81 See revised Rules 13e-4(h)(8) and Rule 14d-1(c).
82 See revised Rules 13e-4(i) and 14d-1(d).
83 If U.S. ownership of more than 10 percent is reported in public filings with the Commission or a foreign regulator, such as Schedule 13D or 13G, we would take the position that the bidder has reason to know the level of U.S. ownership exceeds 10 percent.

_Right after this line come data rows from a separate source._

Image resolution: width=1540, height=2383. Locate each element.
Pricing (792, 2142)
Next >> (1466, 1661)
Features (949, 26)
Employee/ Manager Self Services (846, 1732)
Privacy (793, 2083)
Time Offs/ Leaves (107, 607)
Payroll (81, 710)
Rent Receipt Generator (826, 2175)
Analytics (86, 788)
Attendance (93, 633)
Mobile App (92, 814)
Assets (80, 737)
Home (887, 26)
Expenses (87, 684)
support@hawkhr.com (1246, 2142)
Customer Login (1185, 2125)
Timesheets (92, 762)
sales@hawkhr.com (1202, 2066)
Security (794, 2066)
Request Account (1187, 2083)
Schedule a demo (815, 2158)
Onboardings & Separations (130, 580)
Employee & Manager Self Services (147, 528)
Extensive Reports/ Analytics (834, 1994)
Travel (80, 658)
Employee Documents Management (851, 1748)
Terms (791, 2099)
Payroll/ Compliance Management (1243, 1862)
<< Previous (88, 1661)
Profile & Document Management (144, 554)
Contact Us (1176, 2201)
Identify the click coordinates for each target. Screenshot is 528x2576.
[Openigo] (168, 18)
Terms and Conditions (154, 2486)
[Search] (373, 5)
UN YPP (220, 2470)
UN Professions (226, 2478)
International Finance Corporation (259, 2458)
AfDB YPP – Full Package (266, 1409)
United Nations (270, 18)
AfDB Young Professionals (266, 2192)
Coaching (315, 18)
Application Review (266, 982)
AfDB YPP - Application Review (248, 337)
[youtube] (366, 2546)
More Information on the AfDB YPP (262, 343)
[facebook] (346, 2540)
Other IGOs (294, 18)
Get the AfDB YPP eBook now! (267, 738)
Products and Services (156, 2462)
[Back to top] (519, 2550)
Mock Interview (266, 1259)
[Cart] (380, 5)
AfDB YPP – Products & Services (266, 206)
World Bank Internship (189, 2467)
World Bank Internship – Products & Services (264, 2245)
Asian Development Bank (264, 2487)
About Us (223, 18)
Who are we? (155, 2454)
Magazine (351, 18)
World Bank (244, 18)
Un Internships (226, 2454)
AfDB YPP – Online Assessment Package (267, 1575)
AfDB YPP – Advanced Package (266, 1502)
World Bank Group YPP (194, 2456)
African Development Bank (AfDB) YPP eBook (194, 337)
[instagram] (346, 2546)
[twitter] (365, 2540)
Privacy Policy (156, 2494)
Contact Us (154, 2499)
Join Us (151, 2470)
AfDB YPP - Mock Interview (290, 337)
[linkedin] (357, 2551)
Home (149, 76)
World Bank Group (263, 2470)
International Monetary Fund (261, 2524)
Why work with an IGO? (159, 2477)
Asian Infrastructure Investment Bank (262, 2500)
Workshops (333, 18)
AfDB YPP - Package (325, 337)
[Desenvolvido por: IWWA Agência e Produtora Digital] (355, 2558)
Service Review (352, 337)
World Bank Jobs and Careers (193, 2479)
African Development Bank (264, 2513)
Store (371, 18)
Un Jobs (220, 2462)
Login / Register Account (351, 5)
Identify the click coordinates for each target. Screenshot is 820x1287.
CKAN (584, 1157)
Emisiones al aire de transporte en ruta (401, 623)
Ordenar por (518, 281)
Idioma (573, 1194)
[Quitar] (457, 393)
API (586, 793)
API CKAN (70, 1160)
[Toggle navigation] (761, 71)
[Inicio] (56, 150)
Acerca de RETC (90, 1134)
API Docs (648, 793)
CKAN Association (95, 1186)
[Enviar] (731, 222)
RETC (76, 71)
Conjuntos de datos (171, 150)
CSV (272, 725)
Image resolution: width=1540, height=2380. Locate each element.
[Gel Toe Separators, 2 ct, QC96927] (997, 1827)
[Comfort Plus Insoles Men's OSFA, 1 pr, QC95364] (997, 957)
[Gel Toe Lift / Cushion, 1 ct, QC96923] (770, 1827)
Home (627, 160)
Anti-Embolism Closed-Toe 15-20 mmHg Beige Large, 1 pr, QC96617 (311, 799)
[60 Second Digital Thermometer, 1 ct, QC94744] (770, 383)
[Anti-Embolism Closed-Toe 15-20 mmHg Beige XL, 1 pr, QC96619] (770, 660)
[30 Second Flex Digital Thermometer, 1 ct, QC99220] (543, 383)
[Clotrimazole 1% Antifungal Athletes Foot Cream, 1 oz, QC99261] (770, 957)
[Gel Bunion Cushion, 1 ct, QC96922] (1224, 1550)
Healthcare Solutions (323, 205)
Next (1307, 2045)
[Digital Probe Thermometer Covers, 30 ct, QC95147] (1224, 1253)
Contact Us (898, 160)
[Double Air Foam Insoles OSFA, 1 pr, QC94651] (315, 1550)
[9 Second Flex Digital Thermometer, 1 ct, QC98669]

84 This includes Form 20-F and 6-K, which are available only to foreign private issuers.
85 17 CFR 240.12g3-2(b).
86 For example, if a hostile bidder makes a tender offer in reliance on the Tier I exemption, the hostile bidder may rely on the presumption. If the hostile bid is then followed by a subsequent bid, whether by the issuer, an affiliate, or a hostile or friendly third-party bidder, the subsequent bidder also may use the Tier I exemption so long as the subsequent bidder satisfies all of the conditions of the Tier I exemption other than the ownership limitation condition. If, however, the subsequent bidder wishes to rely upon new Rule 802 to make an exchange offer or business combination, the subsequent bidder will have to satisfy the ownership limitation condition of Rule 802 as well as its other conditions even though both Rule 802 and the Tier I exemption each use a 10% ownership threshold. In this situation, if the subsequent bidder is a hostile bidder, it may use the presumption discussed above if all of the conditions of the presumption are satisfied to commence a Rule 802 offer in response to the initial Tier I or Tier II offer. Even if the above presumption is not available, the bidder may nevertheless rely on the Rule 802 exemption if it can demonstrate that U.S. ownership is in fact less than the relevant threshold. The bidder will be entitled to calculate the percentage of U.S. ownership 30 days before commencement of its exchange offer or commencement of the solicitation for the merger.
Another example would be where a third-party bidder in a negotiated transaction desires to make an exchange offer or business combination in reliance on the Section 802 exemption. The third party bidder would not be entitled to rely on the presumption because it is not a hostile party. If, after calculating the percentage of the issuer's securities held by U.S. holders, the friendly party commences an exchange offer or business combination in reliance on the Section 802 exemption, then a subsequent offeror also may rely on the Section 802 exemption so long as all of the conditions of such exemption, other than the ownership limitation condition, are satisfied.